Protecting NAS from malware

Do you use NAS for backup? We’ll tell you how to protect it from new threats

Users can be divided into two categories: those who still don’t make backups, and those who already do. When a hard drive burnout or some nasty ransomware suddenly destroys your important files, the wisdom of hindsight suddenly hits you — but sorting out backups is only half the battle. The other half is about protecting your home data center from malware, which has already begun to go after such systems.

Malware targets NAS

Movies and TV shows on your laptop or PC, heart-warming holiday pics on your smartphone, work documents, and personal correspondence — sooner or later most users decide to move their digital possessions to a single secure location to keep them safe from the evil world outside.

For many people, network-attached storage (NAS) is the ideal solution for storage and security; it operates on a “set and forget” principle. These small boxes can already be heard humming in hundreds of thousands of homes, swapping data between home devices and backing it up at the same time.

Unfortunately, the more popular the NAS, the more often it lands in the crosshairs of cybercriminals. We don’t need to look very far for examples — after May 2017’s WannaCry epidemic even people who don’t care much about information security got to know about ransomware. Such malware can already penetrate network drives, and some types are even specially developed with NAS devices in mind.

For example, just a few days ago, news broke about a new ransomware by the name of StorageCrypt, which attacks NAS devices through the SambaCry vulnerability and encrypts files on them, after which it demands the tidy sum of 0.4 or 2 bitcoin for decryption (at the current rate, about $6,400 or $32,000, respectively). StorageCrypt has already left quite a few users without their backups.

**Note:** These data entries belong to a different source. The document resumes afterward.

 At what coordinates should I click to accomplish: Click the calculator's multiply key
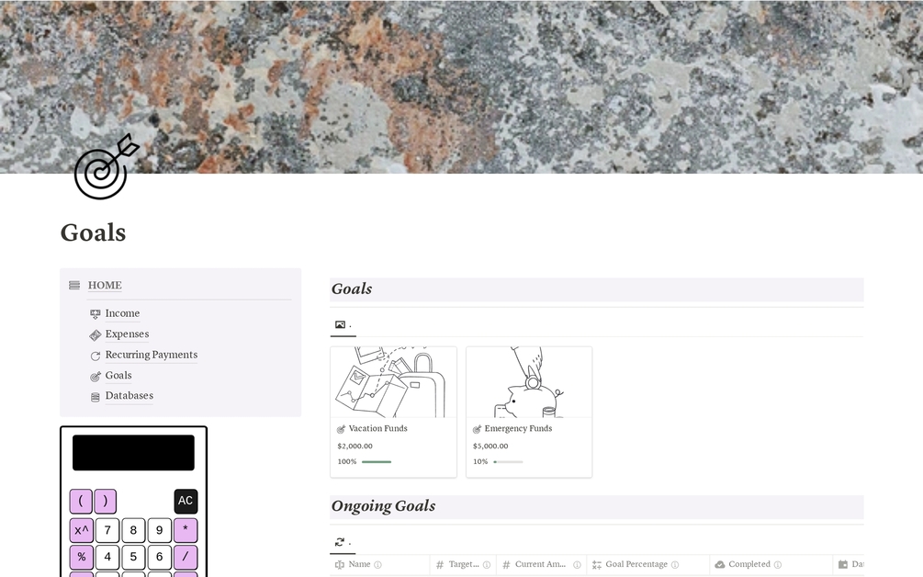point(186,530)
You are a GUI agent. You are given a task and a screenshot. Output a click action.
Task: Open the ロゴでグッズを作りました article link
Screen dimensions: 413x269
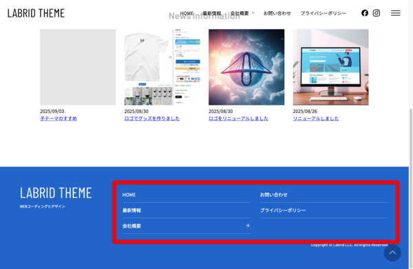click(x=151, y=119)
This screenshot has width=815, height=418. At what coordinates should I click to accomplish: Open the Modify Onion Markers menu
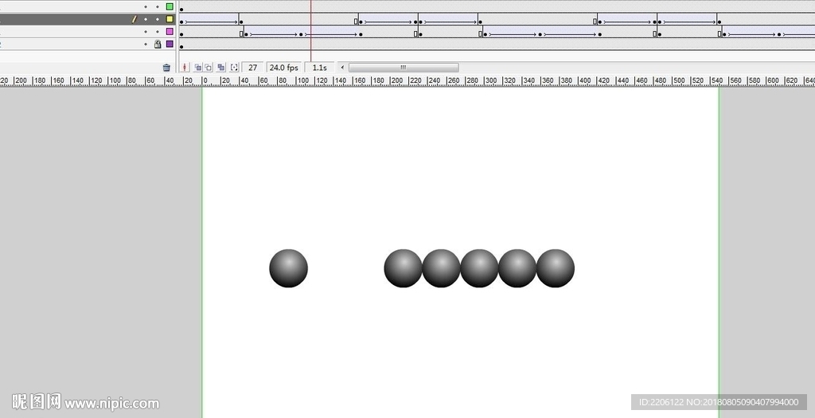click(234, 68)
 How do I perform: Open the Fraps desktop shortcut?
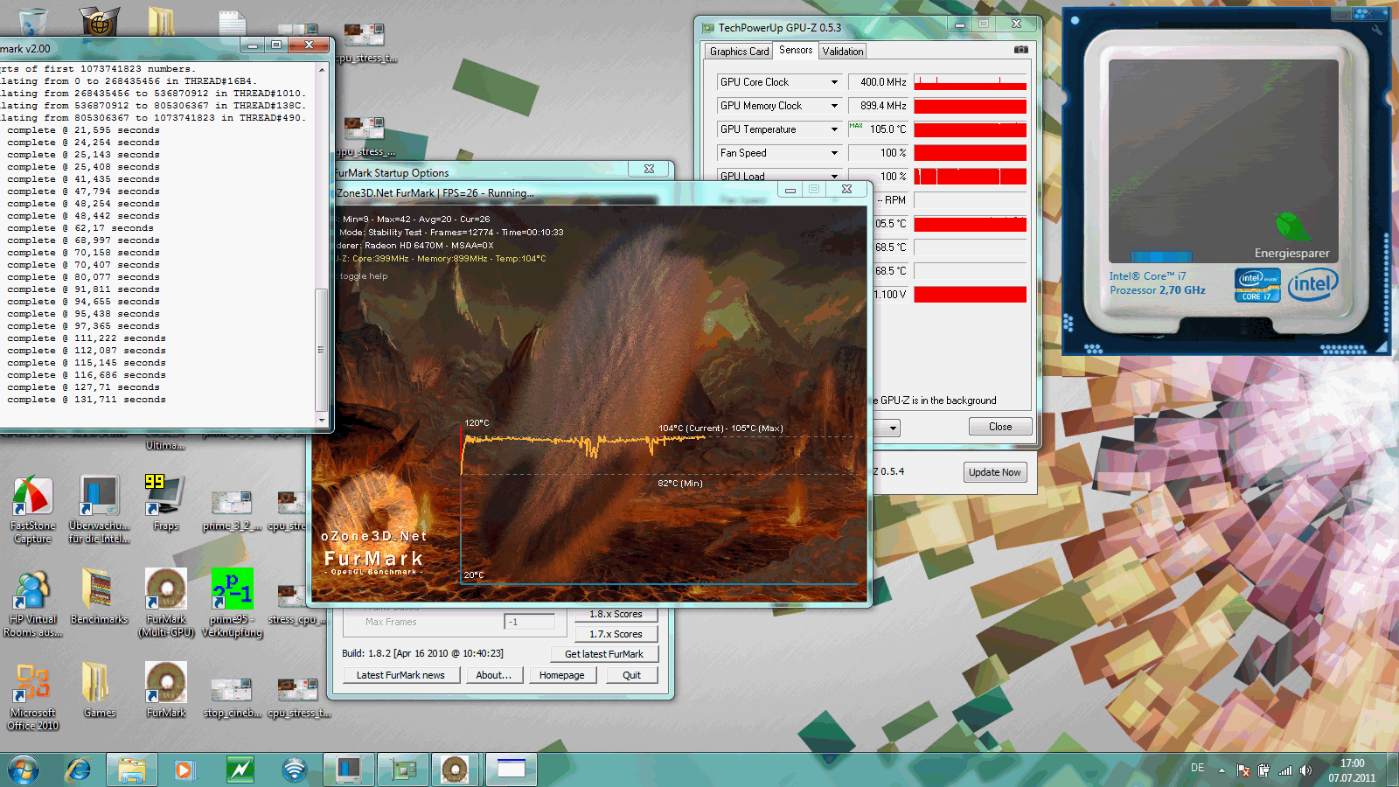click(x=165, y=498)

By the way, the same SambaCry vulnerability can be used to populate devices with all sorts of infections: spyware, programs for DDoS attacks, cryptocurrency miners, and so forth. But luckily, in most cases, you can avert problems by properly configuring your NAS.

How to configure your NAS

If data security is a priority, you may want to consider giving up some ease of use in favor of keeping files safe. We’ve posted before about what you need to focus on when creating your backup system. In short, isolating the storage from external connections — so it can’t be accessed from the Internet — is key. Sure, it’s convenient to hook up to your media library when out and about (so modern!), but you’re not the only one who finds it convenient.

The right way to make backups

Cybercriminals use special search engines that automatically scan the Internet for open network ports. For example, it happens that almost half a million devices are vulnerable to the infamous StorageCrypt. What other infections are lurking out there, and which security holes they’ll jump through into your home, no one knows.

Do you want your data to be securely protected from StorageCrypt and its potential offspring? If so, take a look at our NAS setup tips:

  1. Disable online access to files in the NAS’s settings (leaving local network access only). StorageCrypt spreads over the Internet through a vulnerability in the SMB protocol. Keeping your NAS disconnected from the Internet minimizes its chances of getting infected.
  2. Improve the level of NAS protection further by disabling the vulnerable SMB protocol. Usability might take a nosedive, so this one’s up to you. But with SMB disabled, your NAS won’t get encrypted by malware like WannaCry, which launches attacks from local networks. Your NAS’s user guide should include instructions for disabling SMB.
  3. Update NAS firmware regularly. Vendors do their best to patch the most serious vulnerabilities and keep almost their entire device range up to date.
  4. Close outward-facing network ports 139 and 445 on your router. (If you have a NAS, you’re sure to have a router to manage your home network.) Those are the ports used by StorageCrypt-style attacks. You can read about network ports here, and your router user guide will tell you how to close them.

One last thing: Make sure to install a reliable security solution on every home network device to protect your NAS against malware penetrating from within the network.